A Bloomberg report overnight suggested BHP had expanded its deal-making team and was interested in pursuing a transformational transaction.
The report comes ahead of a shareholder vote tomorrow on the unification of BHP's corporate structure.
Shareholders are expected to approve the move, which will see shareholders of BHP Plc receive shares in BHP Limited on a one-for-one basis.
The company expects unification to be completed by the end of January, after which it will look to complete the merger of its Petroleum division with Woodside in the June quarter.
The moves are part of a reshaping of BHP's portfolio, which has also included the divestments of BHP Mitsui Coal and its stake in Cerrejon, and the acquisition of a stake in the Kabanga nickel project in Tanzania.
BHP has previously suggested unification will make M&A easier.
According to Bloomberg, sources said the company was evaluating rivals including Freeport-McMoRan and Glencore.
"In our view, we can see the strategic rationale for BHP to study such transactions," RBC Capital Markets analyst Tyler Broda said.
"BHP is consistently positive on its outlook for copper and nickel in particular."
RBC said BHP's balance sheet was deleveraged and its portfolio mix post the petroleum deal was expected to comprise 57% iron ore, 22% copper, 12% coking coal, 4% thermal coal, 3% nickel and 2% potash on a net asset value basis.

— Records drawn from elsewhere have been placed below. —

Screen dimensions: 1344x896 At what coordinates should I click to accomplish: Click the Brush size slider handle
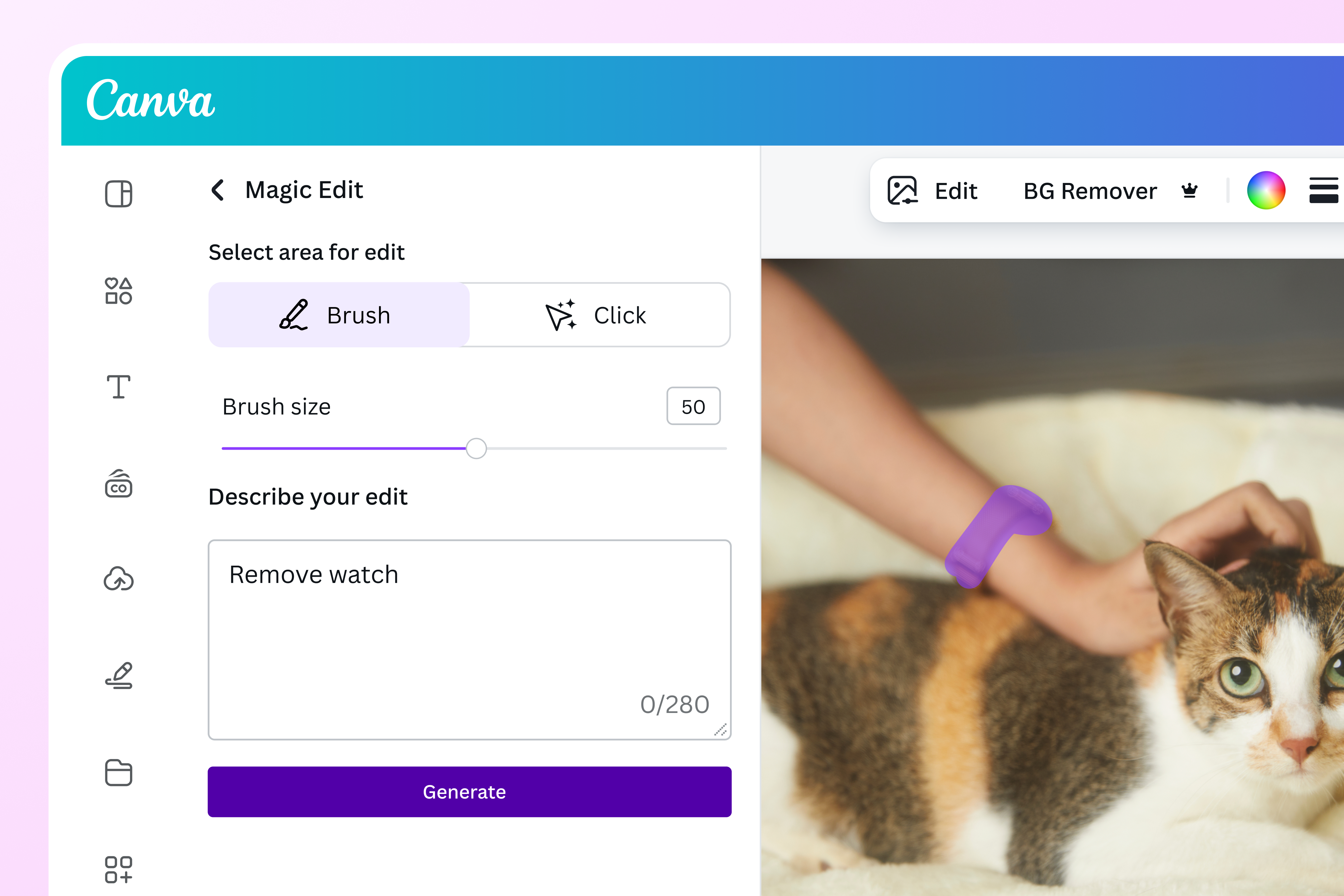[476, 449]
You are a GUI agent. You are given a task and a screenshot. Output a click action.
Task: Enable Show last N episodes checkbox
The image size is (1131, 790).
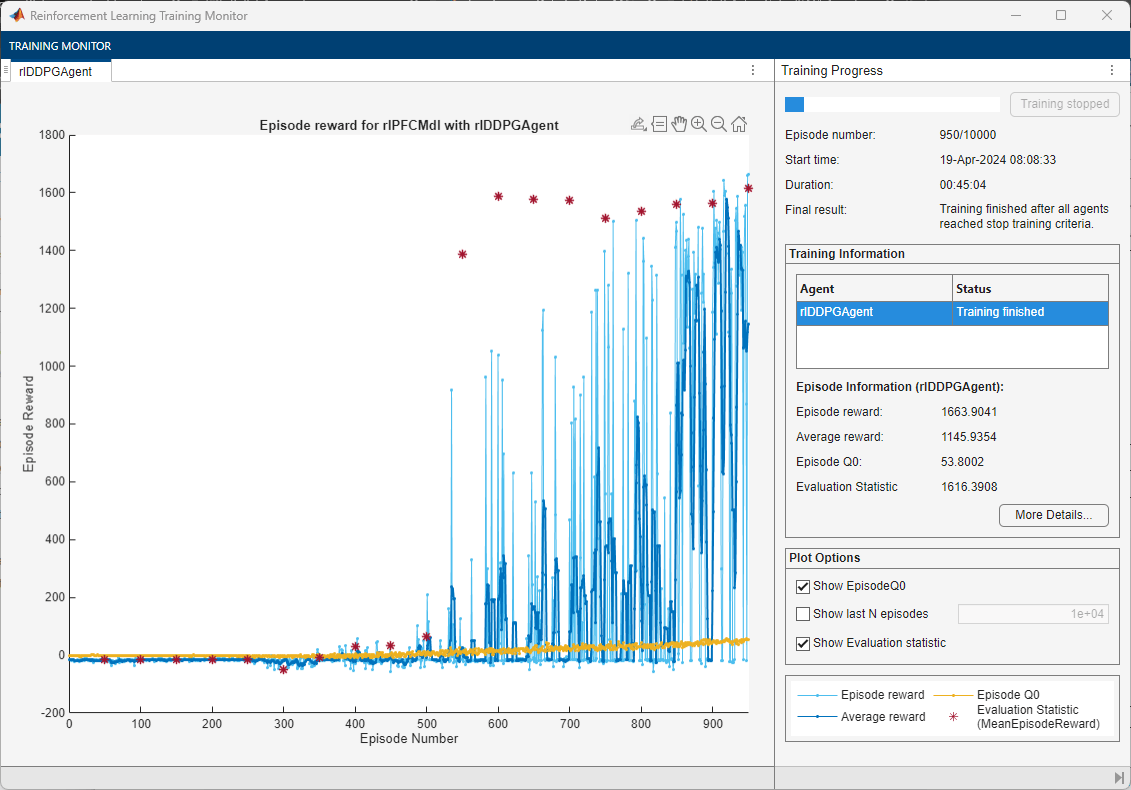click(x=803, y=614)
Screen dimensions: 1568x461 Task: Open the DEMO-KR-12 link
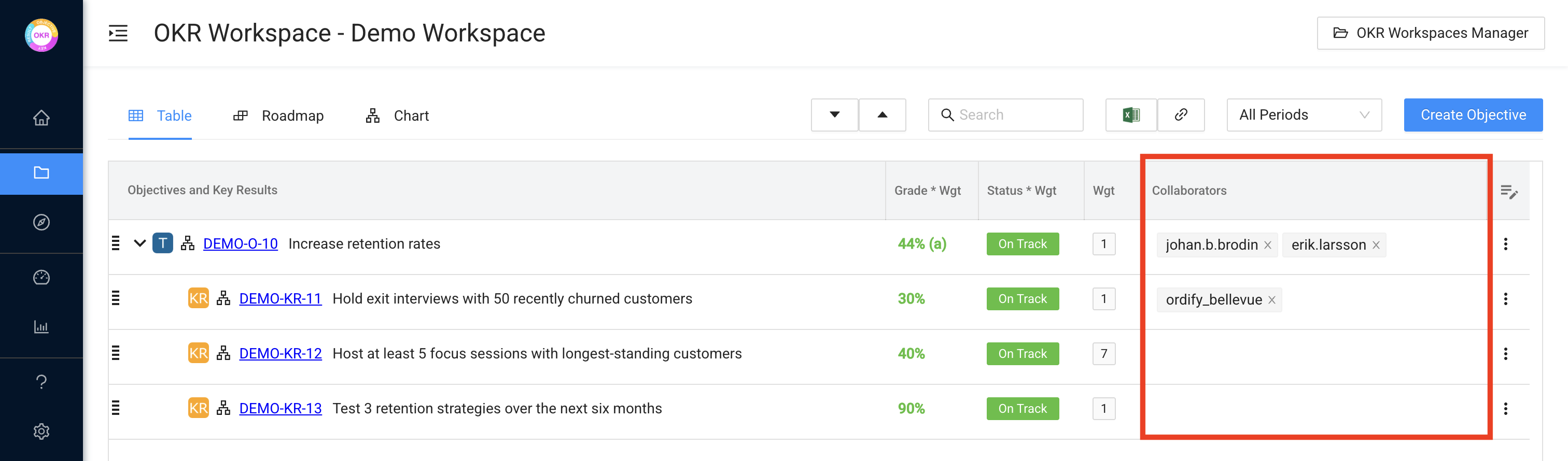(x=280, y=353)
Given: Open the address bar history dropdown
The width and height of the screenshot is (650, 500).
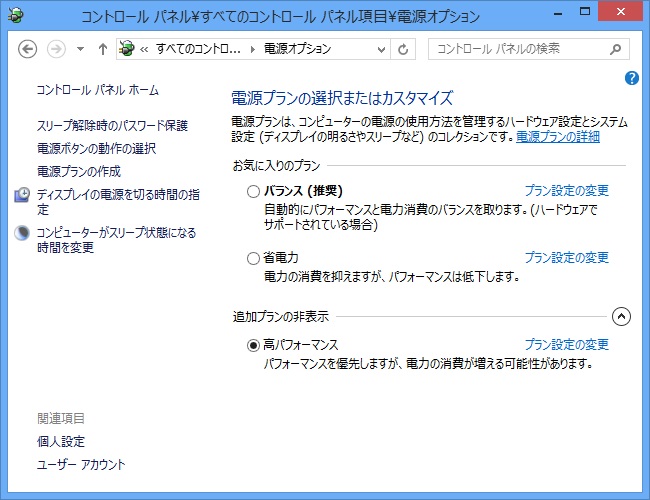Looking at the screenshot, I should (379, 49).
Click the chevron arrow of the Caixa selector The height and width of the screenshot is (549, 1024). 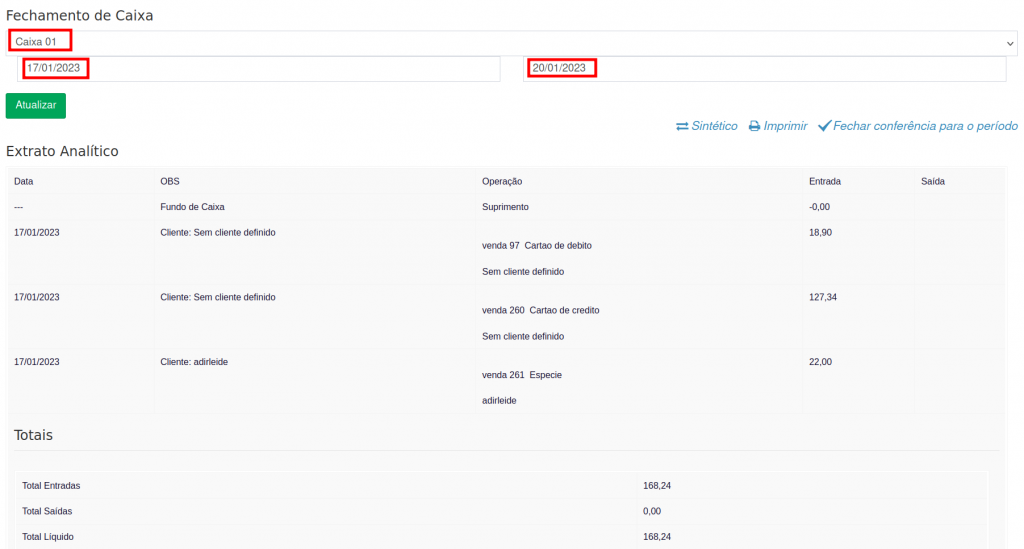[1010, 43]
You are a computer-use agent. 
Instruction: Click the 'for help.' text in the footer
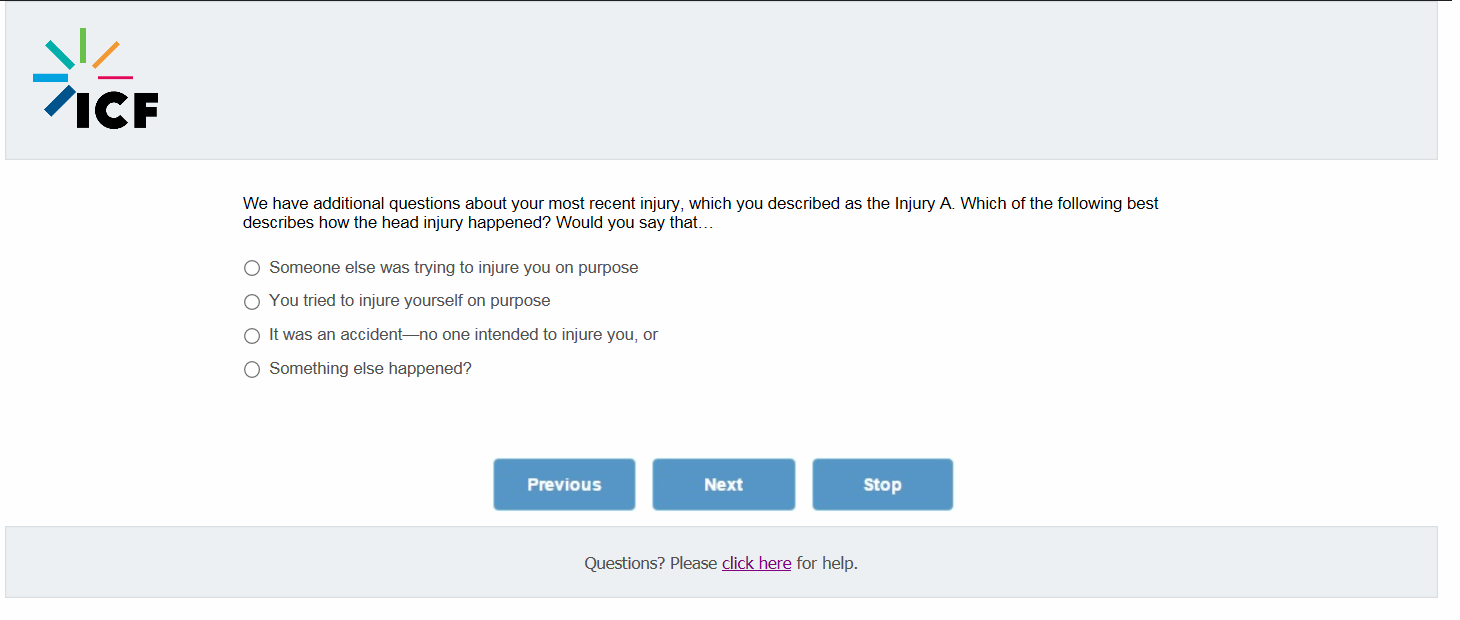pos(827,563)
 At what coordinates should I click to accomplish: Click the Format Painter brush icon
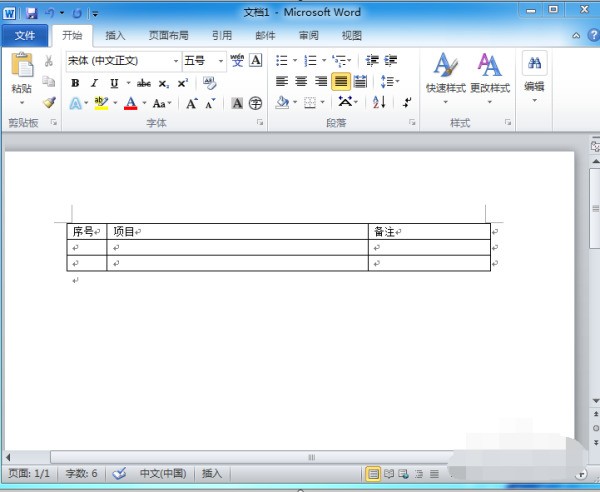click(x=48, y=102)
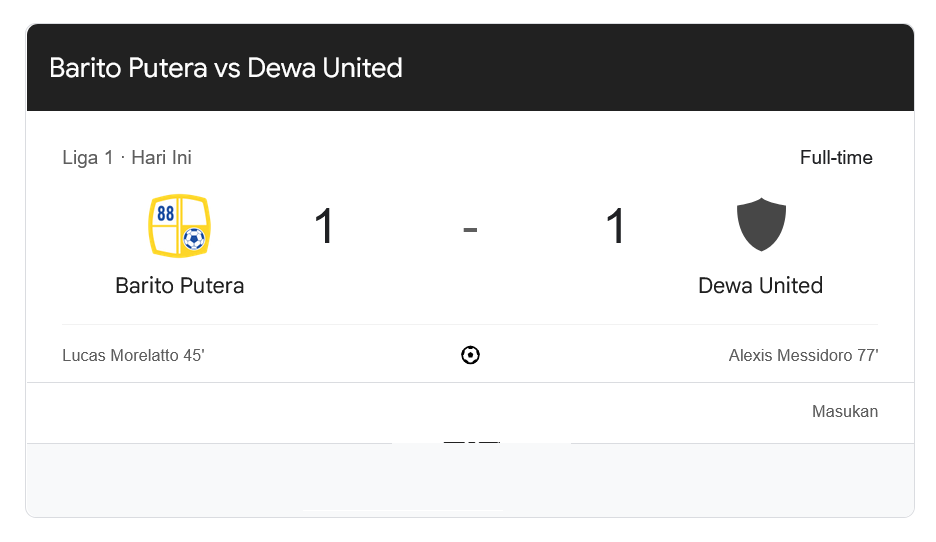
Task: Click the soccer ball goal icon
Action: 470,355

"This means its future facing metals exposure accounts for only one third of the company," Broda said.
"Mike Henry has not been afraid to show leadership in pursuing transformational changes for BHP (unification, petroleum spin, coal sales) and we believe investors are supportive thus far.
"With the size and scale of the iron ore business, even in a weaker long-term price environment, meaningful diversification will need to come inorganically.
"With an EV of US$180 billion BHP realistically would have financial capacity to pursue most imaginable deals (RBCe 2022 EBITDA is $34.7 billion, meaning say transitory 3x leverage would be circa $100 billion in capacity)."
RBC noted Glencore's EV is $104 billion, Freeport's is $77 billion and it values Vale's base metals business at $18 billion, comprising 52% nickel and 48% copper.
"However, the practicalities of any of these deals would be highly complicated, and especially in copper, likely to run into anti-trust challenges," Broda said.
"We think that either Glencore or Freeport would make a solid strategic fit - as would Anglo American or parts of Nutrien and a list of smaller copper or nickel producers/developers - but none of these major companies have stressed balance sheets; so in the current environment top price would need to be paid (this said, a 30% premium to current prices for Glencore would leave the company still trading under fair value based on our current estimates).
"It is also unclear what BHP would bring to Anglo or Glencore shareholders with Anglo having superior growth and Glencore's differentiated portfolio already providing high levels of diversification."
Broda said while he could see a deal happening, it would take months given the magnitude.
BHP reports strong iron ore production
BHP reported half-year production this morning and unlike peer Rio Tinto, it managed to increase iron ore production by 6% year-on-year to 129.4 million tonnes attributable, or by 5% to 144.4Mt on a 100% basis.
BHP said the result reflected strong supply chain performance, offset by labour constraints and major maintenance.
It left iron ore guidance unchanged at 246-255Mt attributable and 278-288Mt on a 100% basis, with costs expected to come in at the lower end of guidance, despite looming challenges.
"The proposed easing of Western Australia's border restrictions on 5 February 2022 may introduce some short-term disruption to the operating environment," the company said.
Half-year copper production of 742,000 tonnes was down 15% due to
The company expects full-year production to come in at the lower end of the guidance range of 1.59-176Mt.
Queensland Coal production 30.7Mt on a 100% basis, and guidance was lowered from 70-78Mt to 68-72Mt.
Nickel production of 39,300t was 15% lower year-on-year due to maintenance, though guidance was unchanged at 85,000-95,000t.
"Cost control remained strong across the business, in the face of a more inflationary environment," BHP CEO Mike Henry said.
"Unit cost guidance remains intact bar a change to metallurgical coal which is a function of the lowering of production guidance as a result of significant wet weather and in anticipation of Omicron headwinds in the early part of the second half of the financial year."